*** Opening Source extract ***

Obama Honors Lasik Pioneers
Rangaswamy Srinivasan, recipient of National Medal of Technology and Innovation.
Among the 11 inventors and 12 researchers chosen for the National Medal of Science and the National Medal of Technology and Innovation, four recipients—including Rangaswamy Srinivasan—are pioneers who made advances in Lasik. Iranian-American retinal surgeon Gholam Peyman, known for inventing the Lasik eye surgery procedure, got the National Medal of Science. The other three, who developed the ultraviolet excimer laser at IBM, received the National Medal of Technology and Innovation.
There were earlier researchers who were involved in Lasik (Laser-Assisted in Situ Kerato-mileusis), including Mani Lal Bhaumik, who played a lead role in the development of the excimer laser, which made laser surgery possible. But it was Peyman who won the U.S. patent for the surgical procedure he implemented in 1989.
And that became possible because of a Thanksgiving meal. In the ’80s, Srinivasan and his two colleagues were trying to figure out how excimer lasers could be used in surgery. They wanted to try it on tissue and see if they could make clean etches without causing thermal damage to the surrounding tissue. Srinivasan brought the leftovers of a turkey meal—and it worked. He called this successful ultraviolet excimer laser, which made Lasik possible, APD (Ablative Photodecomposition). Srinivasan, who also won the Biological Physics Prize, teamed up with a surgeon for a cornea operation using APD.

*** Closing Source extract ***

Problem 1
Which awards are named in the Lasik article?
Problem 2
Answer these questions from the Lasik article:
(a) How many inventors and how many researchers were chosen for the two national medals?
(b) In what year did Peyman implement the surgical procedure he patented?
(c) What did Srinivasan bring to test the excimer laser on tissue?
The records that follow come from a separate source.

*** Opening Input data ***

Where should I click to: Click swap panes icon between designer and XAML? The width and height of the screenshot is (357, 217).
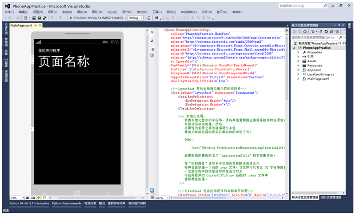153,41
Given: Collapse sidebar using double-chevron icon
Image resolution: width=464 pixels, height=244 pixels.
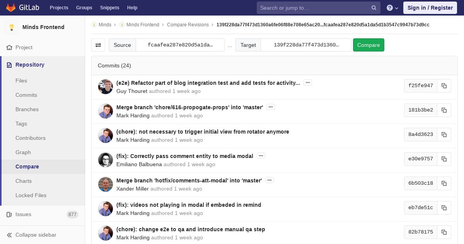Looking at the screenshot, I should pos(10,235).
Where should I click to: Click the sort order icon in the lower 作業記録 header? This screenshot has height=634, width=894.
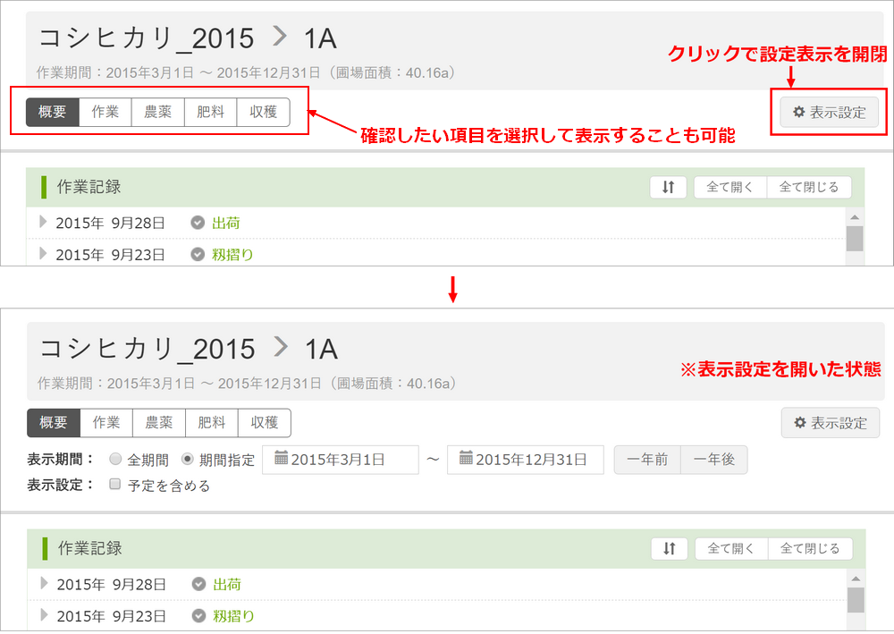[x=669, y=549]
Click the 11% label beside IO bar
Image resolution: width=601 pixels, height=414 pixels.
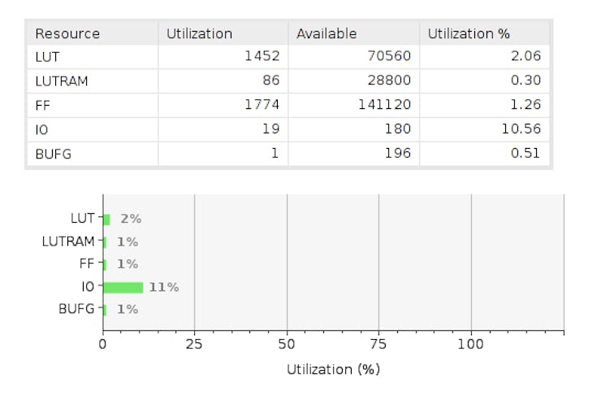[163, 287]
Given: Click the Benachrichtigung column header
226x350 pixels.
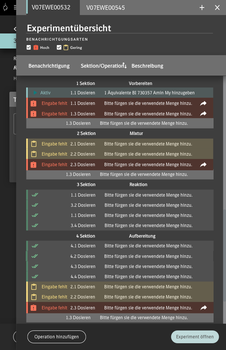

*** Closing Input data ***

Answer section 1
National Medal of Science
National Medal of Technology and Innovation
Biological Physics Prize

Answer section 2
(a) 11 inventors and 12 researchers.
(b) 1989.
(c) The leftovers of a turkey meal.